I’m all for enthusiasts being able to hack their iPhones and Jailbreak the hell out of them. Telling people what they can or can’t do with the devices they purchase isn’t something that I think anyone should have a say in, outside of the person who bought the thing.
Today Jailbreakers in the US of A let out a collective sigh of relief when the U.S. government announced that it is officially legal for iPhone owners to “jailbreak their devices.” I personally don’t jailbreak my phones, I can’t be bothered, but a lot of my close friends do, and I’m glad they can. Being locked into a particular system because a corporation tells you that you have to be is a little bit much, even for me.
That being said, I don’t believe Apple should be on the hook to replace these devices should something go wrong with a jailbreak. Jailbreaking comes with a level of caution, and should you brick your phone, you should be on your own. Rumours last week, which have since been debunked, said that Apple was going to be watermarking phones with information that would let them know if a phone had been jailbroken in the past. Hopefully no one at Apple read those ideas, because now that it’s legal to Jailbreak your iPhone, executives at Apple might be scrambling for a way to determine if people are messing with devices.
You can now legally Jailbreak, but I wouldn’t expect support from Apple for much longer.
News on carrier unlocks
Another major point in the announcement today points out that consumers have the right to have their phones unlocked for use on carriers of their choice, despite contracts between carriers and phone producers for exclusivity. We’re not sure how this one’s going to play out, but we can see people jumping to other carriers in the US a lot faster than AT&T would like. T-Mobile on the other hand probably rejoiced when they heard the news.

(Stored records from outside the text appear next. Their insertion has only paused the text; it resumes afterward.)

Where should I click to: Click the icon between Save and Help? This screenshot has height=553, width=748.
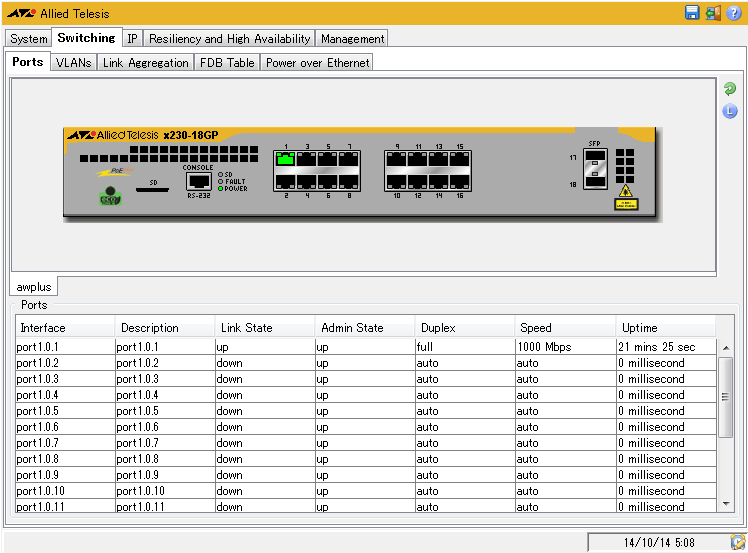pyautogui.click(x=713, y=13)
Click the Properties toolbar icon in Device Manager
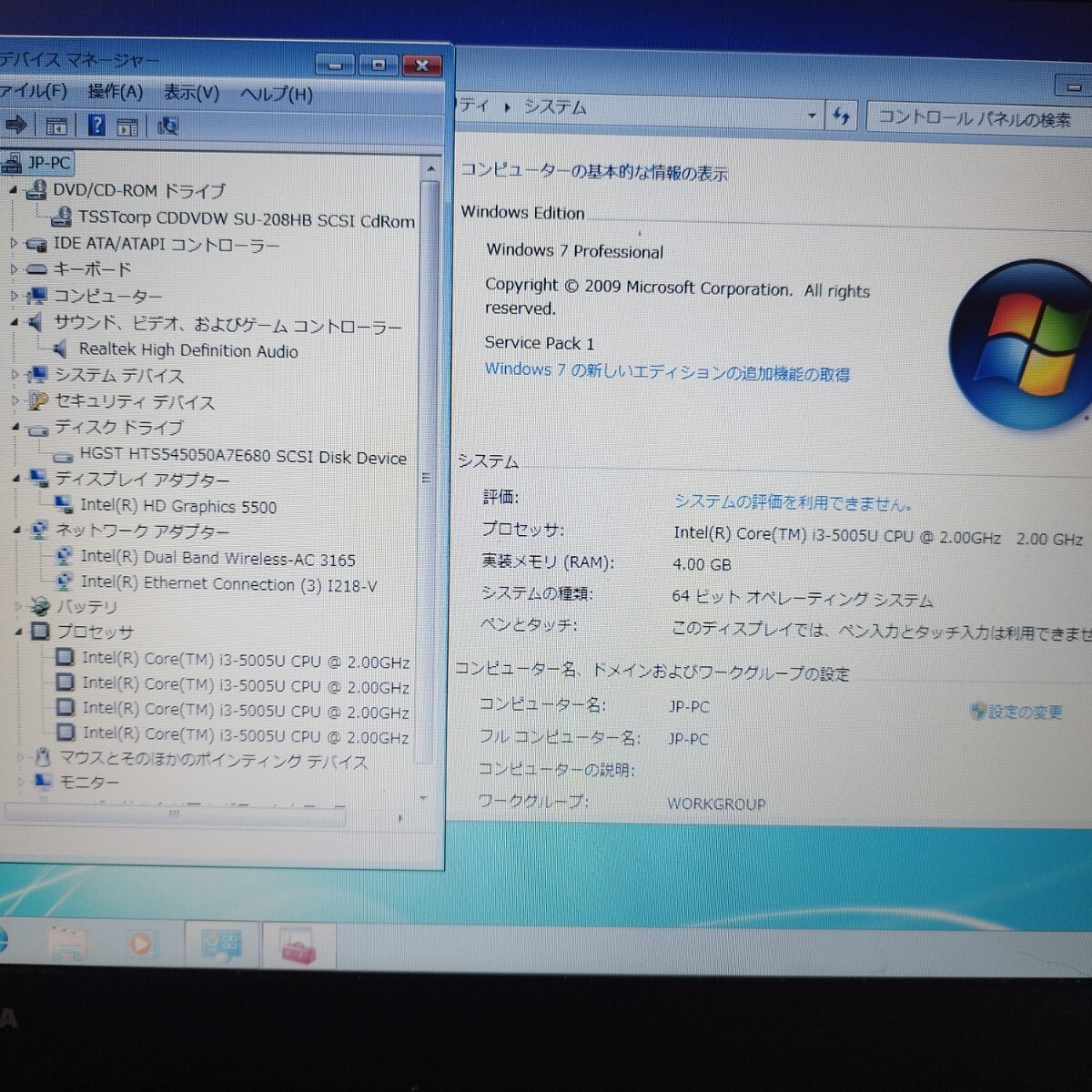Screen dimensions: 1092x1092 tap(126, 125)
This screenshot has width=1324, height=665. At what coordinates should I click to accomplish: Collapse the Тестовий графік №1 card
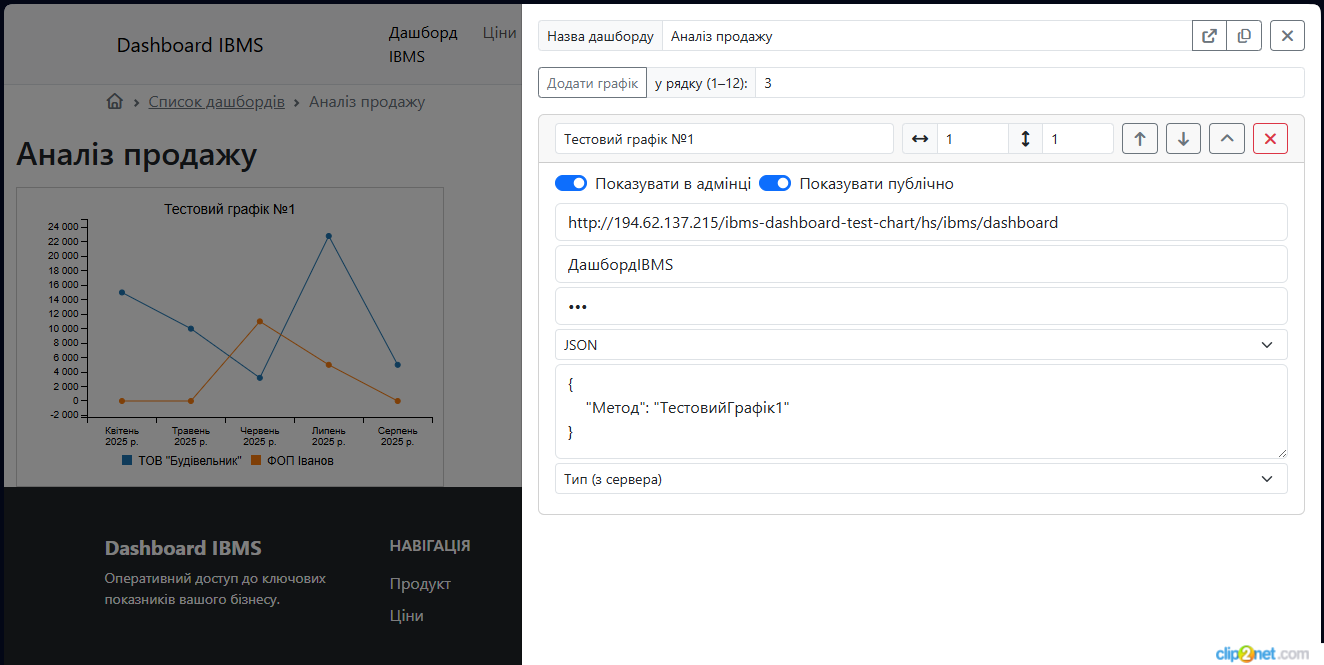coord(1227,139)
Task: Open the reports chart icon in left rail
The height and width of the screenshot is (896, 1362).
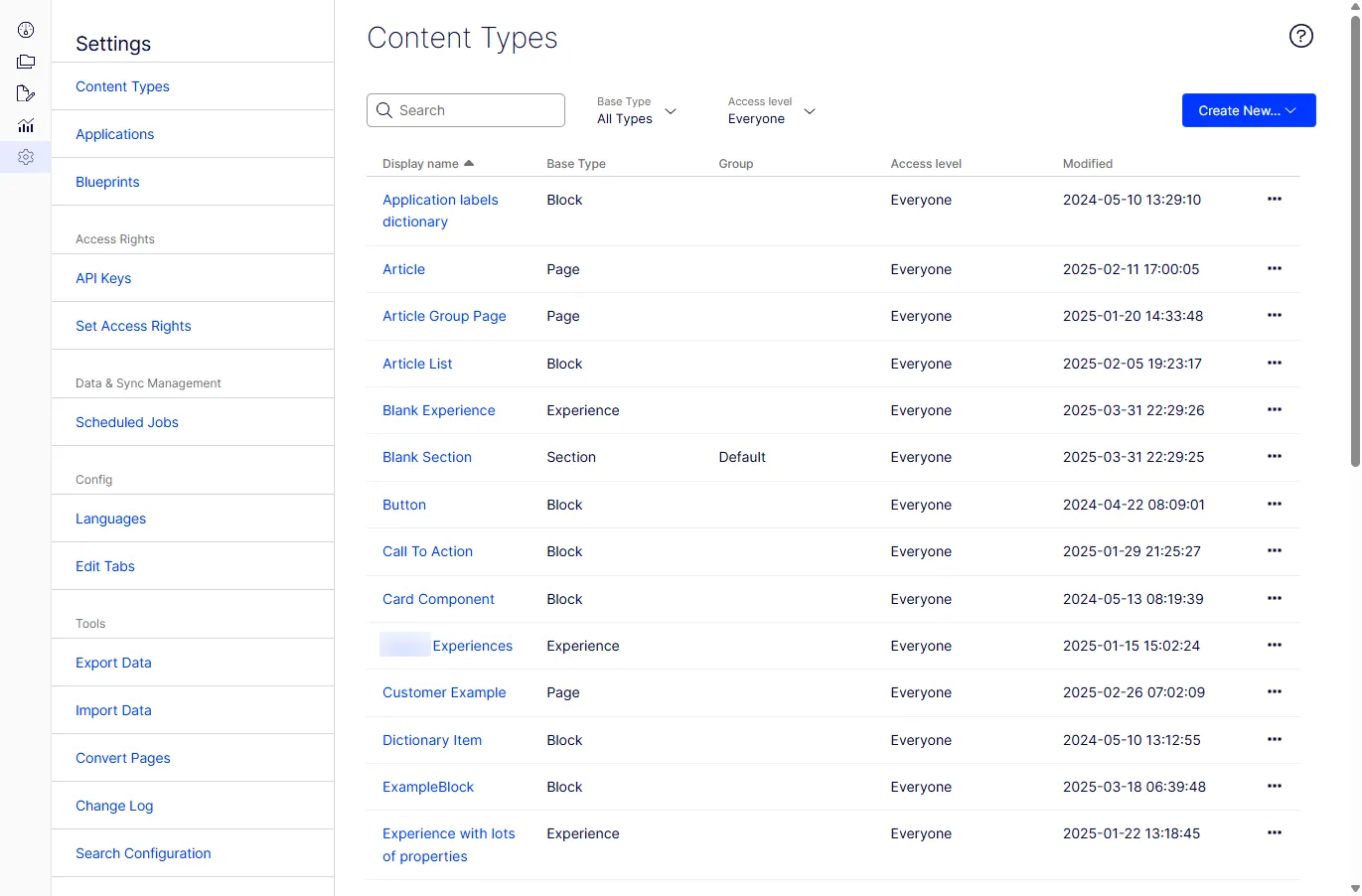Action: pyautogui.click(x=26, y=125)

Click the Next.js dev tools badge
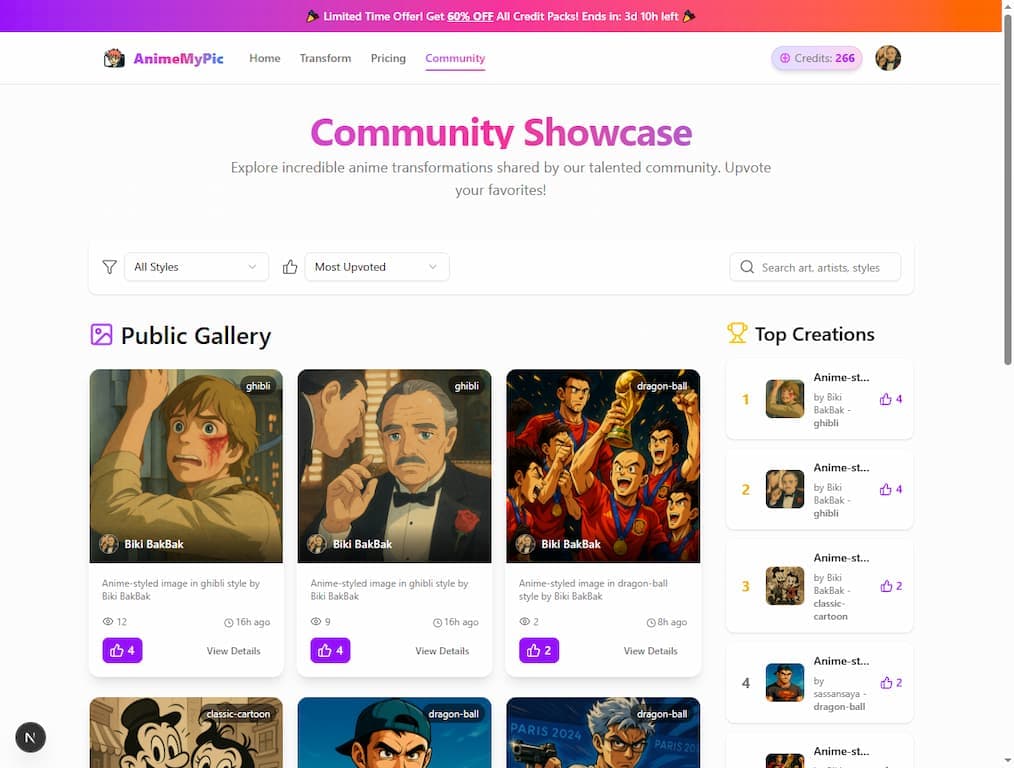30,737
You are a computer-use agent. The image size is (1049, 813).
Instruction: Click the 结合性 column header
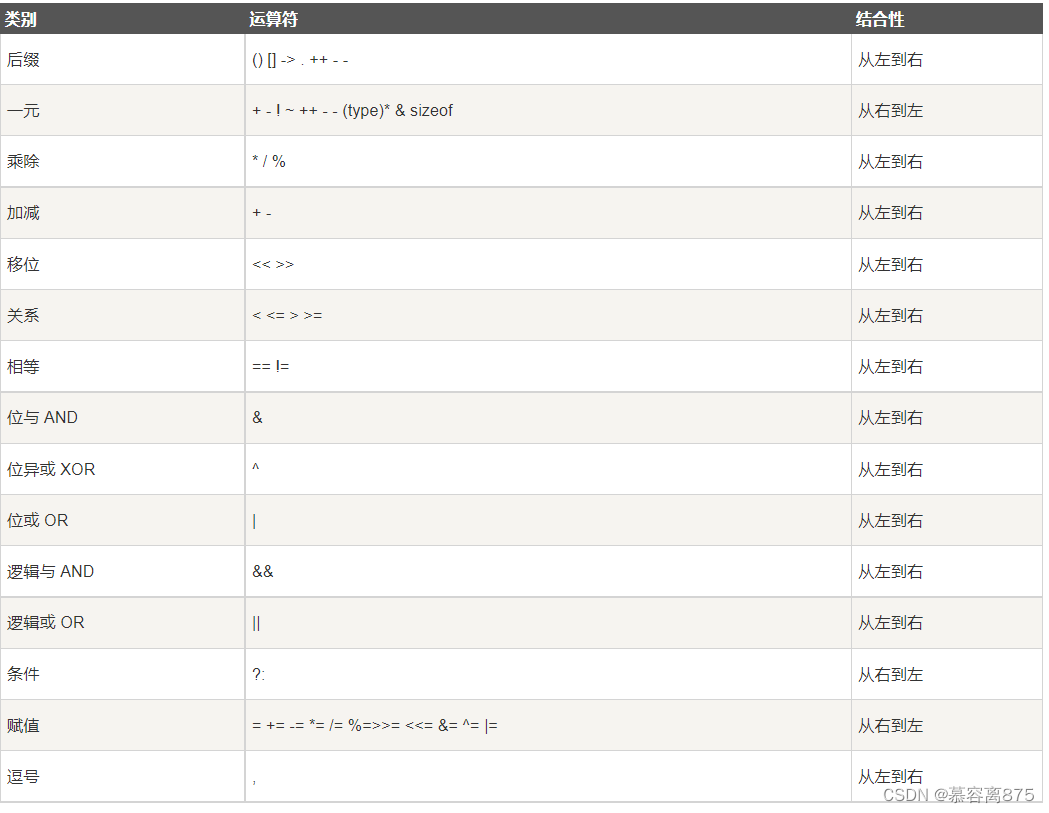(880, 19)
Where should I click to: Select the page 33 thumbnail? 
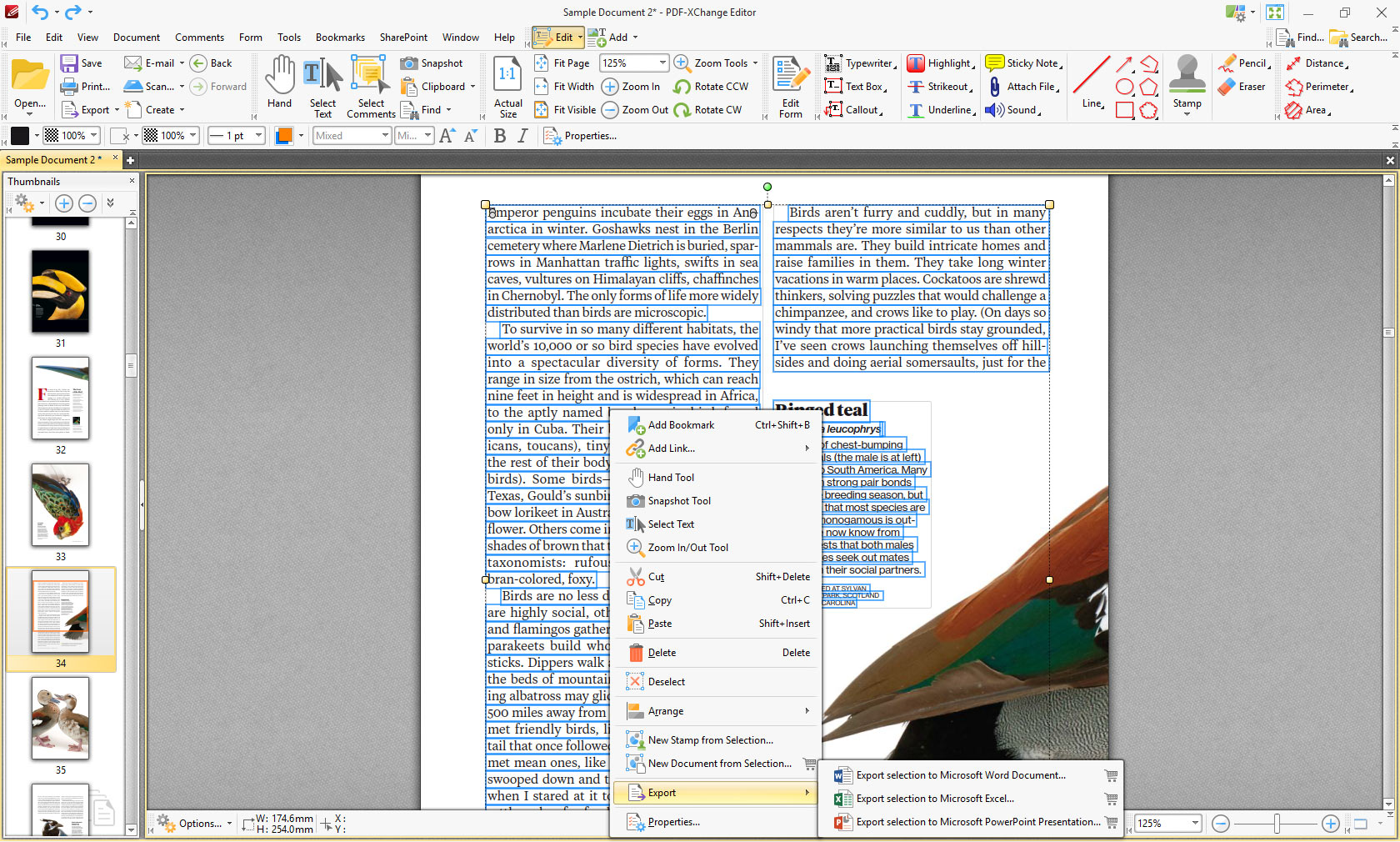click(x=60, y=505)
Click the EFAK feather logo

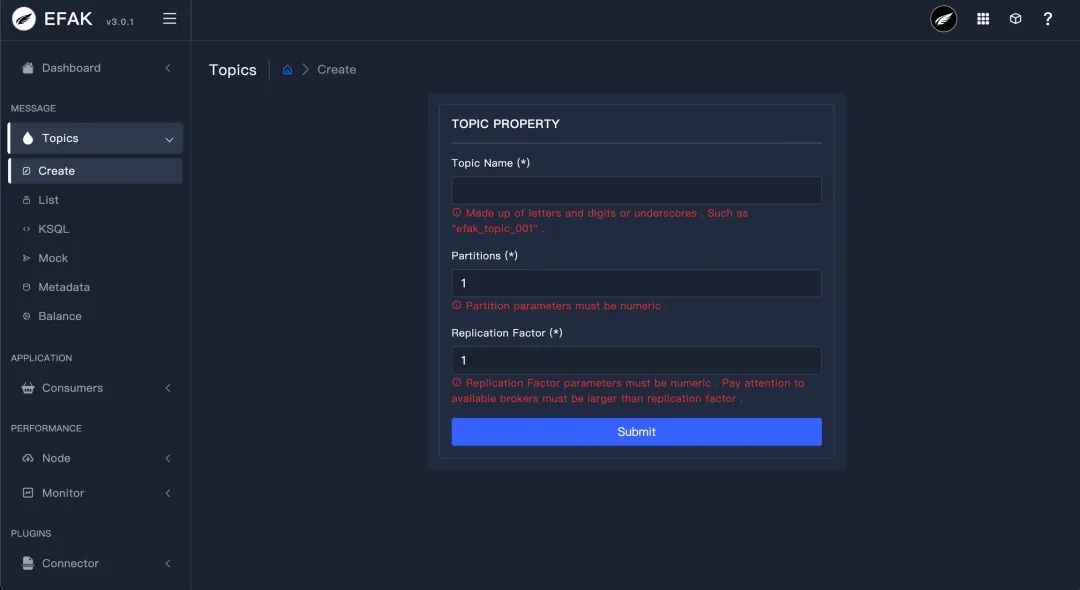tap(24, 19)
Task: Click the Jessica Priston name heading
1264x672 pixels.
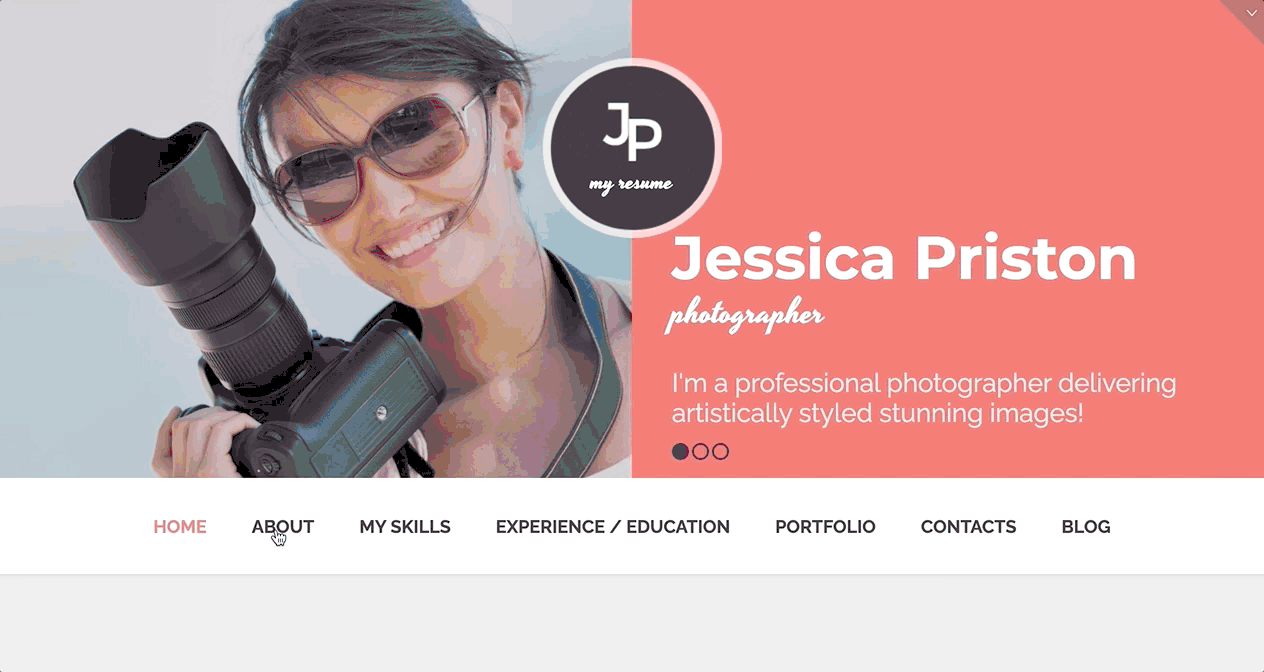Action: [904, 258]
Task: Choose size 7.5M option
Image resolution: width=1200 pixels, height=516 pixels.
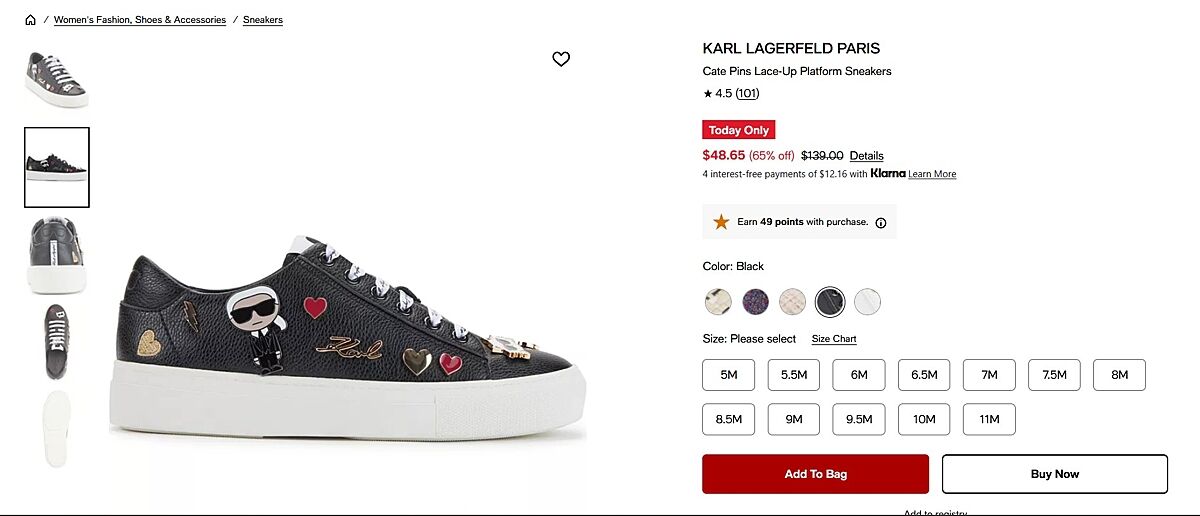Action: [1054, 375]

What Jailbreaking doesn’t mean: stealing apps.
You do not have any right to illegally pirate software on any device, Jailbroken phones included. We’ll neither provide information on how to do this, nor will we entertain questions or comments on the topic. Developers work extremely hard trying to bring us innovative new applications, and condoning something that takes the food out of their cupboards is not something we’ll do. It’s down right disgusting that blogs have decided to give step by step tutorials on how to do this today. Maybe they don’t understand the legislation, or maybe they’re just fishing for hits, either way, it’s wrong. That’s all I have to say about that.